— Считаете ли вы, сыны Эфиопии, шаха великой персидской державы выше своего господина?
— Да, ваше величество, — отозвался один из евнухов.
— Нет никого выше Аллаха и великого Надир-шаха! — воскликнул другой.
— Машалла! — выразил удовольствие Надир-шах. — Я верю вам, мои преданные рабы, ибо на рабах, как на могучем основании, стоит всякое государство. Сила и преданность рабов укрепляют могущество моей великой империи. Но рабы гарема — не только наша основа, но и «глаза и уши», которые следят за каждым движением жён и наложниц, за их мыслями и чувствами. Я же поручаю вам душу моего старшего сына, вашего господина Реза-Кули-мирзы. Что бы он ни делал, что бы ни произносил, с кем бы ни встречался, что бы ни пил, ни ел, — обо всём я должен знать. Вы будете обо всём докладывать моему человеку, а он — мне. Вы меня поняли?

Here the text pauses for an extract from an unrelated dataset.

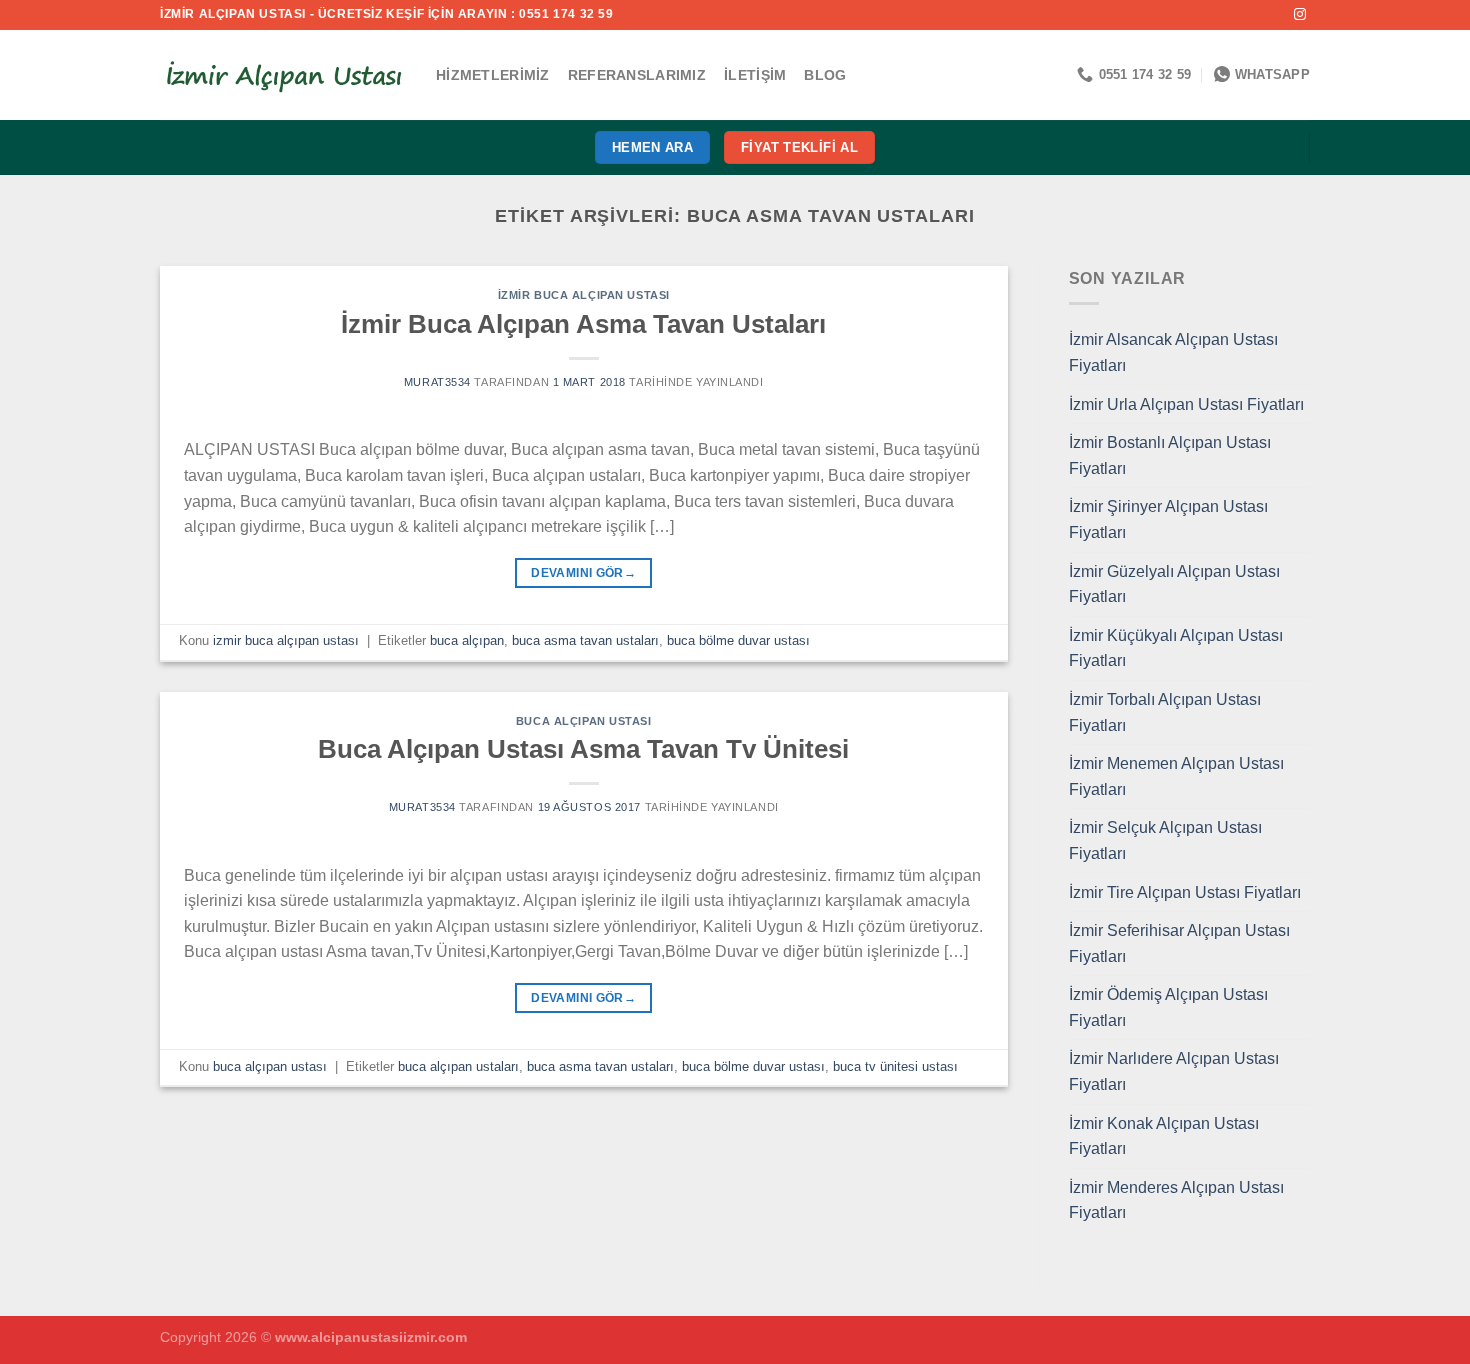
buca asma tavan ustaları (585, 640)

— Да, ваше величество, мы всё хорошо поняли…
— Ваше величество, мы, преданные ваши рабы, выполним ваше приказание с рабским усердием и благоговейным почтением нашего великого, солнцеликого шах-ин-шаха, — подтвердил другой евнух.
— Ладно, идите, служите мирзе, не давая заподозрить, что души ваши и совесть принадлежат мне. Я вознагражу вас достойно…
Евнухи раскланялись и покинули покои Надир-шаха.
На другой день после завтрака войска двинулись по дороге в Гилян, к побережью Каспия. Путь этот вёл Надир-шаха в завоёванные им страны и освобождённые персидские провинции. Пять лет назад там, в Закавказье и на берегах Каспия, сотрясали его воины крепости и монастыри Армении и Грузии, Баку, Шемахи, Дербента. Всё тогда валилось к ногам великого полководца Персии. Сила и могущество его заставили князей и ханов съехаться в Муганскую степь и надеть на его голову корону шаха. Но уступил два года назад Ибрахим-хан — брат Надир-шаха — весь Дагестан, и сам погиб бесславно. Надир-шах поклялся на мече отомстить вероломным горцам…
В день 27 июня 1741 года — первой годовщины памяти Артемия Волынского и его конфидентов — потянулись с утра к Самсоньевской церкви пешие и конные жители Санкт-Петербурга. Василий Никитич Татищев, недавно освобождённый из Петропавловской крепости, переживший лютую казнь своих соратников, смерть императрицы, арест и ссылку Бирона, возведение на престол малолетнего государя с его регентшей Анной Леопольдовной, теперь с охладевшим сердцем и пустотой в душе шёл по обочине дороги к Самсонию. В тесном сыром каземате он настолько устал, что не находил даже в себе сил ожесточиться на несправедливость по отношению к нему. Он думал о том, что теперь в Петербурге, кроме его семьи, нет никого, кому он мог бы протянуть руку или похлопать по плечу.